In connection with his Streamlined Foreign filings, Gyetvay paid taxes, interest, and penalties in the amount of $4,649,609.77 for unfiled 2011 through 2013 tax returns, but paid no FBAR penalty since he claimed overseas residence.

Despite having an interest in foreign bank accounts since at least 2001 and despite being advised by the Atlanta Firm that he should file FBARs, Gyetvay did not file an FBAR until he made his false disclosures in his Streamlined Foreign submission.

As part of his Streamlined Foreign filings, the defendant filed FBARs for calendar years 2008 through 2013, where Gyetvay disclosed his accounts at Coutts (Switzerland), Citibank (Russia), First United Bank (Russia), Hyposwiss (Switzerland), and Falcon (Switzerland). However, the disclosures were incomplete.
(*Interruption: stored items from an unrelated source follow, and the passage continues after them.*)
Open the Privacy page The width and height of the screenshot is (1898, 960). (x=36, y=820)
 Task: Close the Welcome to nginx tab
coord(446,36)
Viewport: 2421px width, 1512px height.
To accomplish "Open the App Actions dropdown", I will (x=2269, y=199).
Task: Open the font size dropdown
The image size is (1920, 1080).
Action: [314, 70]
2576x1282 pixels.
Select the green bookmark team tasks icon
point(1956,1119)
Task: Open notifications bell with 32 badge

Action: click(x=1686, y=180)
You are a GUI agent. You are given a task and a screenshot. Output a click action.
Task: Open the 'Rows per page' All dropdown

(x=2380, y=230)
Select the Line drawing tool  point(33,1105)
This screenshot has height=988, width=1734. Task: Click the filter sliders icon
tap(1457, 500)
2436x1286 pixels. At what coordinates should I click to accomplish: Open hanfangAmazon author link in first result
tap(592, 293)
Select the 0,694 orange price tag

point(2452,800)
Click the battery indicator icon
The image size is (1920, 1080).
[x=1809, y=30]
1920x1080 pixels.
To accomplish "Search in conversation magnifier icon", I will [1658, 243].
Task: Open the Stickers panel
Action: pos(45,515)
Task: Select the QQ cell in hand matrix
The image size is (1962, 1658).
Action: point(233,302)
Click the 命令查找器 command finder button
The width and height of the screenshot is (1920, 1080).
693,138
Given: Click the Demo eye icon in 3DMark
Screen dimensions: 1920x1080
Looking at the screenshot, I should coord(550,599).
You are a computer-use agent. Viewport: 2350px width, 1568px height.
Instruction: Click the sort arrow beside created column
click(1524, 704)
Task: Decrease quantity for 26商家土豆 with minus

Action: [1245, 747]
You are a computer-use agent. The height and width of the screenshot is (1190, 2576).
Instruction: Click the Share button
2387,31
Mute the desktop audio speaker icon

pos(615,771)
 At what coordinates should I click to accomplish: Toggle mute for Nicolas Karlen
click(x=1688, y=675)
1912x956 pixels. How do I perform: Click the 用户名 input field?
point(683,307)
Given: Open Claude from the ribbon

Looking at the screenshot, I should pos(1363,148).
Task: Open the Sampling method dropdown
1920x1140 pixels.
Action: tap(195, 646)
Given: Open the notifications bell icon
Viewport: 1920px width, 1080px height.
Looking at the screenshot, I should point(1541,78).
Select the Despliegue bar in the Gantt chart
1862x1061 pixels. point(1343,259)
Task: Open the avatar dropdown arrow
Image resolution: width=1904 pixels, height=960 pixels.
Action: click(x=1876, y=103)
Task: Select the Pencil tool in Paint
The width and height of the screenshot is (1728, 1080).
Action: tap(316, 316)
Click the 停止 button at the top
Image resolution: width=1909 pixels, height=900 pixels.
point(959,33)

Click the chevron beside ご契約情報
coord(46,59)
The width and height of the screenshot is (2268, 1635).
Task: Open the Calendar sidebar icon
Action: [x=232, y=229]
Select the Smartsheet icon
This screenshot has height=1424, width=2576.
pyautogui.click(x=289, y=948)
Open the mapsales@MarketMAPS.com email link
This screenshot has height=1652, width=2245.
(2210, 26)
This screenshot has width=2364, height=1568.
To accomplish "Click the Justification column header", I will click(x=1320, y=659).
The defendant also failed to properly report the account number and account value of certain FFA’s.

Defendant timely filed his FBAR for 2014, but once again, his FBAR filing contained deliberate misrepresentations.  Gyetvay falsely reported that he had signatory authority, but no financial interest, in a Falcon Account ending in 3116. In this regard, the defendant also failed to report the highest balance of the Falcon 3116 Account, despite having reported the highest balance in his 2013 FBAR filing.

In addition Gyetvay failed to report his interest in a Falcon Account with account number ending in 4056, despite having included the account in his 2013 FBAR filing. The glaring omissions resulted in defendant having to file an amended FBAR for 2014.

As a consequence of the defendant’s systematic and deliberate attempts to defraud the U.S. Government, the jury trial found Gyetvay guilty of the following:

  1. willfully failing to timely file a 2013 and 2014 federal income tax returns, in violation of  26 U.S.C. § 7203;
  2. willfully making a false statement in Gyetvay’s Streamline Submission that his failure to report all income, pay all tax, and submit all required information returns, including FBARs, was “not due to any willfulness” in violation of 18 U.S.C. § 1001 and 18 U.S.C. 1002; and
  3. willfully failing to file an accurate FBAR for 2014, in violation of 31 U.S.C. § 5314; 31 U.S.C. 5322(a); 31 C.F.R. § 1010.350, 31 C.F.R. § 1010.306(c)-(d), and 31 C.F.R. § 1010.840(b).

In addition, the United States filed a FBAR collection suit against Gyetvay. The U.S. Government alleges that defendant owes close to 44 million dollars in Willful FBAR Penalties for 2014, together with accrued interest and failure to pay penalties under 31 U.S.C. § 3717, and fees.

The Gyetvay conviction as well as the FBAR Willful Penalty suit underscores the seriousness associated with taking steps to hide your foreign assets and income from the IRS.  Waiting to see if the U.S. Government is coming after you is no plan at all. For those who think they can continue to avoid detection, I urge you to listen to the Ojay’s “For the Love of Money.”